# AIM OF THE EXERCISE
Would you return the data exactly as given, except for its pictures?
[Opening DATASET CONTENT section]
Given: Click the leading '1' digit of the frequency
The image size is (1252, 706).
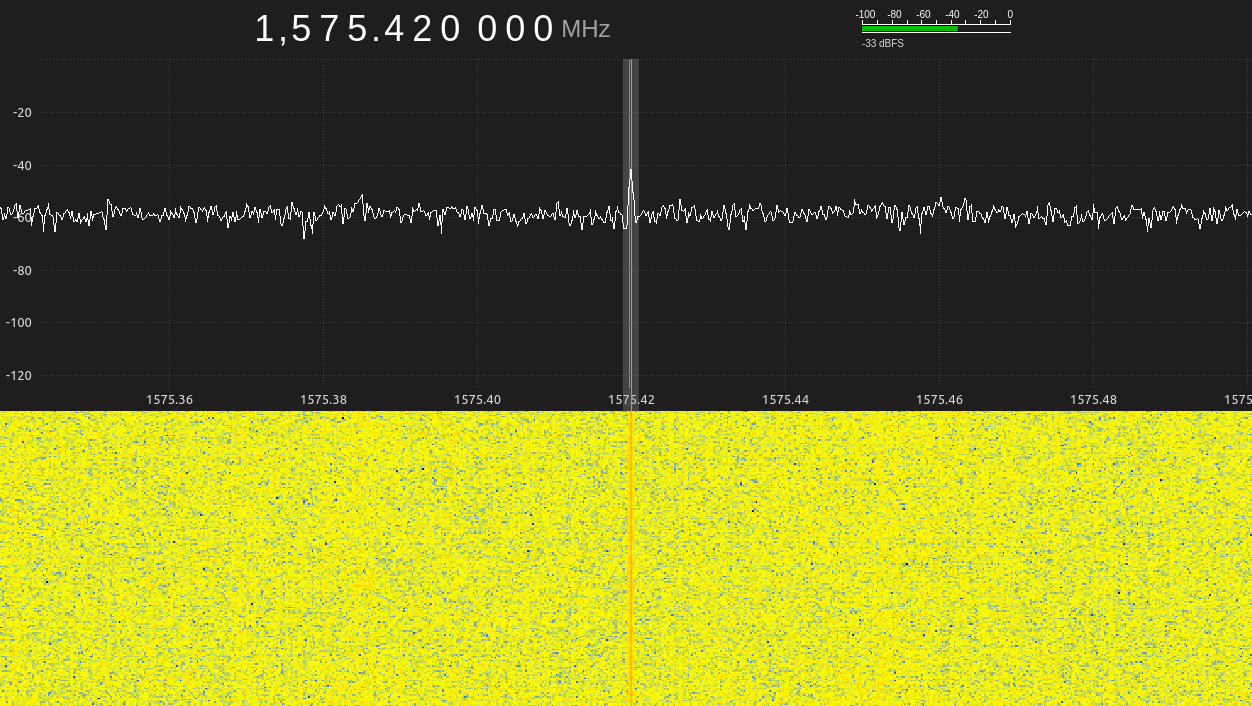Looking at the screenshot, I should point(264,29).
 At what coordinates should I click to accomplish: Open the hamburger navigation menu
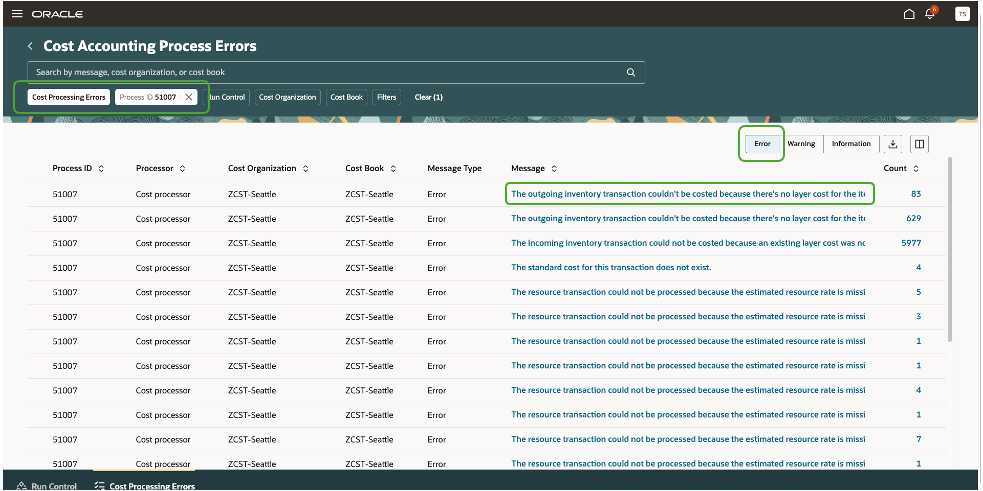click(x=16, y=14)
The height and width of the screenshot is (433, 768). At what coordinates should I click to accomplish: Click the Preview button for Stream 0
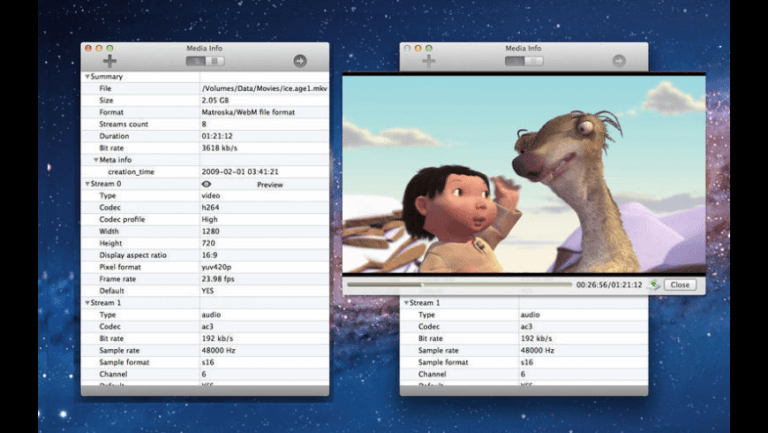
[Closing DATASET CONTENT section]
# TASK SOLUTION
Given: Click the leading '1' digit of the frequency
The image size is (1252, 706).
Looking at the screenshot, I should point(264,29).
 At what coordinates should I click to accomplish: Open the hamburger navigation menu
click(x=16, y=14)
The height and width of the screenshot is (433, 768). At what coordinates should I click to accomplish: Click the Preview button for Stream 0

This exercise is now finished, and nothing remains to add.